Google Drive in recent years has become one of the most abused platforms for threat actors to conduct illegal and malicious activity. Threat actors use Google accounts to launch, store, and log malware, effectively turning Drive into a command and control center. On the side of legal and ethical activity, Google Drive remains a popular platform for security researchers to store these artifacts in summarized write-ups and spreadsheets of malicious and illegal activity observed. Much like an archaeologist looks for artifacts providing clues of the history of civilization, security researchers look for Indicators of Compromise (IOCs), which are clues to what a threat actor has done. Security engineers have worked across decades to build out tooling to analyze hard drives and network resources; however, similar advances to analyze Google Drive resources have remained underdeveloped. Along the same line, tools that aggregate and summarize collections of records on IOCs stored in Google Drive by researchers are also lacking.
The GDIOCSpider (Google Drive IOC Spider) provides a tool for both of these use cases. This open-source, configurable, Python tool is capable of crawling through an entire Google Drive, analyzing its file contents, and searching for various defined IOC (Indicators of Compromise) types to extract. This tool outputs a summary of all discovered artifacts across all files, erasing the need for security researchers to manually sift through cloud stores. Supplementing the compromised account use case, the same tool can be used to aggregate IOCs collected in personal or corporate Google Drive accounts in the form of case records gathered by security researchers. This ‘environment agnostic’ approach is how GDIOCSpider enables security researchers to perform efficient IOC research in Google Drive.
GDIOCSpider supports capabilities for both user accounts and service accounts through the Google Drive API. It has allowlist and denylist capabilities for both folders and files to prevent access of files with compliance and security restrictions.
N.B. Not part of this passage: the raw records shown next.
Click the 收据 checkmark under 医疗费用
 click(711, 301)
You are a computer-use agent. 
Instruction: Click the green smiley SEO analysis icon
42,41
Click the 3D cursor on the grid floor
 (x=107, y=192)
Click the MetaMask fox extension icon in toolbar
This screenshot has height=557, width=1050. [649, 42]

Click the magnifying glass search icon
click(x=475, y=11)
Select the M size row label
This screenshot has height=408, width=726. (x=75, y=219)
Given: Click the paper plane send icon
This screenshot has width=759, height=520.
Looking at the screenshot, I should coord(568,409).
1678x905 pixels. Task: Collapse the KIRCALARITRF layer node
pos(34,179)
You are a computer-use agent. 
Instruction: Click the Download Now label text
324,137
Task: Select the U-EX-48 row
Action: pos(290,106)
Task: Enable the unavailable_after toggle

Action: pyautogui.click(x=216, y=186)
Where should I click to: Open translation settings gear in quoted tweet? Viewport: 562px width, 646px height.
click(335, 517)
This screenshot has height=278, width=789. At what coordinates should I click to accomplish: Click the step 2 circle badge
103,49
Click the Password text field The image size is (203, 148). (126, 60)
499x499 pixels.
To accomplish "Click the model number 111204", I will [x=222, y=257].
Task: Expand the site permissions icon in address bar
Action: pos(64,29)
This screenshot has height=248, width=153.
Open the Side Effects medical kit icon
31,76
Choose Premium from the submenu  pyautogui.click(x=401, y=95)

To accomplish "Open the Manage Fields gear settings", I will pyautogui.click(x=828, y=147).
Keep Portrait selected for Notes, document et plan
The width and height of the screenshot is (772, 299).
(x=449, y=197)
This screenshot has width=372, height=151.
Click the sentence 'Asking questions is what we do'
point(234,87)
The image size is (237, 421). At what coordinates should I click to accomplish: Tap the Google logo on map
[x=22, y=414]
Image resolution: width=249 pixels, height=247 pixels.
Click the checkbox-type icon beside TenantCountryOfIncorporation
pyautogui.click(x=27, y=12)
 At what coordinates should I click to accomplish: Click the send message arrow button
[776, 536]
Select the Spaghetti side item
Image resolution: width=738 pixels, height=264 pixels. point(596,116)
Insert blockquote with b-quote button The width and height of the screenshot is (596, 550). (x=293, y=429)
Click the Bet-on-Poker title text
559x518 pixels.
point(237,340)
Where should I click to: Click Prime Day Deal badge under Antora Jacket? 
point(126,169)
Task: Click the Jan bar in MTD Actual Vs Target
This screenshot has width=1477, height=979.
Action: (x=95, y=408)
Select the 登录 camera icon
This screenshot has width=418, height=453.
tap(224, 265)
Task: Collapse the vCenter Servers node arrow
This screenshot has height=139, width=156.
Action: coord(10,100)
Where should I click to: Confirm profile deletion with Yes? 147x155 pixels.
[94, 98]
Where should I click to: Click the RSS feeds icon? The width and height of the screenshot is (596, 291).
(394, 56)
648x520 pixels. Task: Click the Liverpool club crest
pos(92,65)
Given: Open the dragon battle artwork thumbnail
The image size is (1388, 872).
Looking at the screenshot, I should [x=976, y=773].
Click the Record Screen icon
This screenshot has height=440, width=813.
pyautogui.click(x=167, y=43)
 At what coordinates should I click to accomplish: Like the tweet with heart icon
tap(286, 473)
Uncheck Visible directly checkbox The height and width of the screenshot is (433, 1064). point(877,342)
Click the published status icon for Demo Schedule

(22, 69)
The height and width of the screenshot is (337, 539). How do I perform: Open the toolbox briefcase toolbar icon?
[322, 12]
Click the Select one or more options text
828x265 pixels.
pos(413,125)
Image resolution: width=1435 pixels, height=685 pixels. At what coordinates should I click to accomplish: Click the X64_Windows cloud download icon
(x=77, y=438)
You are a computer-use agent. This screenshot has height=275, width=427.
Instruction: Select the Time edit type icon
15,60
For those that are very interested in performing local IOC analysis and extraction, GDIOCSpider contains a build abstract tool ‘IOCFlagger’ within the context of the source code. IOCFlagger offers a rich IOC parser that is capable of both loose and strict matching for use cases where it is necessary to search within a string, or simply match a string to an IOC type exactly. The full suite of tools under the GDIOCSpider’s umbrella enables the user or team operating it to enter the “GDriveverse” of Google account incident response, and provide meaningful data for case work and research.